Samuel Northrup, Editor-in-Chief
Fahrudin Omerovic, the primary suspect in March 5’s lockdown investigation, used a voice over internet protocol (VoIP) app to mask his identity when making multiple threats to Utica College, Utica police Chief Mark Williams revealed at a March 6 press conference.
“I hope there is harsh sentencing of this person,” Williams said. “We’re seeing this (threats) happen all over the country, now it’s happening here locally, and to not give harsh sentencing on these individuals that commit these types of crimes would do a disservice to men and women in law enforcement as well as the school authorities; it would just encourage people to keep on doing it.”
Omerovic was arrested on multiple counts of making a terrorist threat, a Class D violent felony, and could face two to seven years in prison per count.
Law enforcement utilized cybersecurity firms from around the Mohawk Valley region, including the Northeast Cybersecurity and Forensics Center (NCFC) at Utica College, to trace the digital trail of the threats — leading authorities to Omerovic.
“It’s all about figuring out how did data get somewhere and where did it come from. All these investigations have very similar steps to sort of peel the layers of the onion back until you figure out where it all started,” said NCFC Director Anthony Martino.
Housed in the Economic Crime, Justice Studies and Cybersecurity Building, the NCFC carries out computer forensic investigations for law enforcement, like the UPD, due to the costs of modern equipment, according to Martino.
VoIP technology digitizes the analog voice into pieces of data to be transmitted. VoIP services, such as Skype, deliver that same collection of data, which Martino refers to as “data pockets,” to be reassembled into analog audio to be received as part of a conversation. Unlike traditional phone calls, which use physical wiring to connect phones, VoIP utilizes the Internet to transmit information and connect devices.

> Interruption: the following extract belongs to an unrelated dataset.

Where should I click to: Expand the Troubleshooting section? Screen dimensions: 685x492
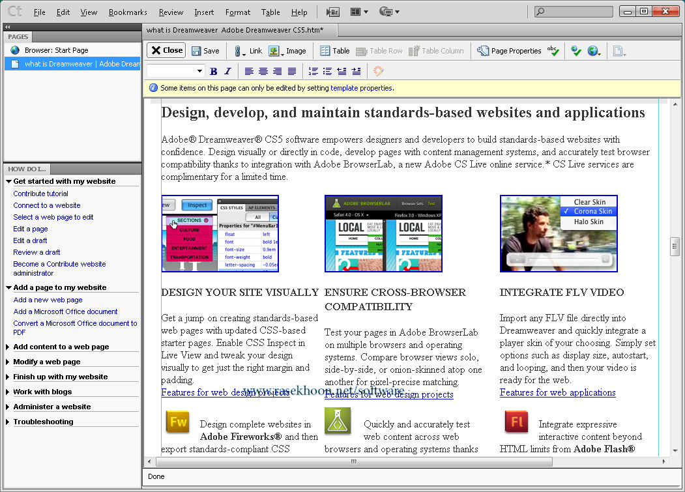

“In the same way that any computer connected to a network has to identify itself, usually via IP address, voice over IP is the same way; you’re just talking about voice transmissions moving between computers,” Martino explained.
While Martino would not disclose specific information regarding the NCFC’s work with law enforcement to trace Omerovic’s threats, he explained the process of tracing VoIP calls is the same in most cases.
The steps, he said, start at the end where the calls were received.
“It’s complicated in that there’s a lot of steps,” he said. “It’s not as simple as the analog world was where there was a little more of a direct connection between one entity and another, it just takes a little time to work your way through all those hurdles and figuring out exactly where those data packets started from, who processed them along the way and where they ended up.”
Once it is determined which VoIP service provider delivered the call, law enforcement can then elicit information from the entity to work further backwards to the original source of the call.
“They have information about who their customers are,” Martino said. “Even if the information is simple as ‘a customer connected to their service from a certain IP [address] and made this call then it arrived here.’”
While the steps by Martino and the NCFC resulted in an arrest, the process depended on one key element — available data.
“There are certainly times when it isn’t possible to trace a communication all the way to the source,” Martino said. “But, in general, when enough data is available and enough effort is applied the source can be identified.”